La historia que nos narra este modélico filme puede parecer una de tantas de entre las que poblaron las pantallas de cine en la década de los 80 del pasado siglo. Historias de mafiosos violentos, leyendas de criminales sin escrúpulos. Pero en este caso podemos afirmar que nos deleitamos con una excelente radiografía de los mecanismos internos que utilizaban las familias italoamericanas de criminales que establecían en las calles de Nueva York su propio orden. A través de la historia de un joven que sueña con un mundo de lujo y renombre en el que el esfuerzo físico ha quedado definitivamente desterrado, Scorsese nos va narrando los códigos secretos de toda familia del hampa, sus motivaciones e inquietudes, sus violentos modos de actuación. Y lo hace sin permitirnos un respiro, sin un ápice de oxígeno a nuestro alrededor para mejor imbuirnos de la atmósfera asfixiante que marcan las leyes no escritas del crimen organizado. Es por ello que acabamos identificándonos con todos y cada uno de los matones y dejándoles entrar en nuestras vidas como si formasen parte de la familia. Al fin y al cabo eso representan: La Familia. Y al fin y al cabo todos pertenecemos, de una forma u otra, a una familia sostenida por feroces reglas de obligado cumplimiento, ya sea una confesión religiosa, un partido político, una identidad nacional o, simplemente, un conjunto de vínculos de sangre. La única diferencia entre nosotros y los personajes de la pantalla es que ellos tienen claro su afán de pertenencia a La Familia, mientras que el resto nos amparamos en las máximas de lo políticamente correcto y pretendemos guiarnos por una moralidad intachable.

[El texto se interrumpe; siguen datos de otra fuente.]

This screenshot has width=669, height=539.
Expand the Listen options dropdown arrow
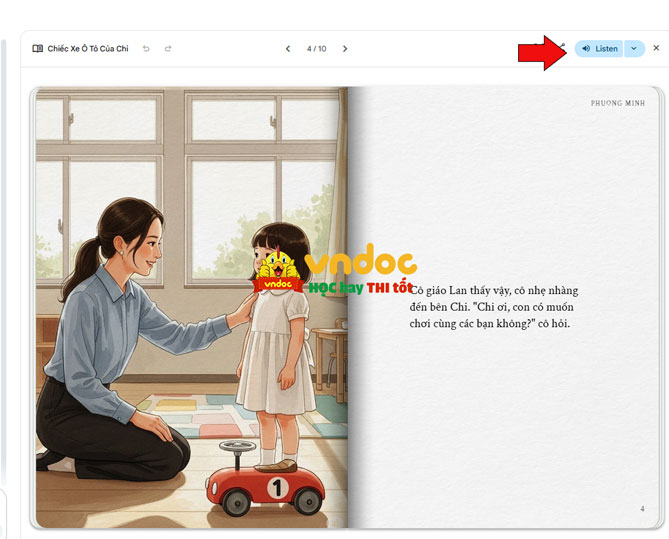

Un sólo y memorable ejemplo: la anciana y entrañable madre del personaje interpretado por Joe Pesci le pregunta a éste cuándo se buscará una chica, y él le responde “me busco una cada noche, mamá” con una sinceridad que deja fuera de toda duda el hecho de que considera su búsqueda urgente de sexo fácil la mejor manera de poder encontrar a la esposa apropiada, en vez de un feroz deambular por los vericuetos del desenfreno.
Recomendable acudir una y otra vez a este glorioso filme para disfrutar de una manera de hacer cine que, desgraciadamente va quedando desvirtuada por los huecos alardes técnologicos de la actualidad, para disfrutar de una narración que debería figurar con letras de oro en cualquier tratado sobre el séptimo arte, y para comprender y asumir que todos hemos soñado alguna vez eso que tanto afirmamos repudiar: ser de La Familia.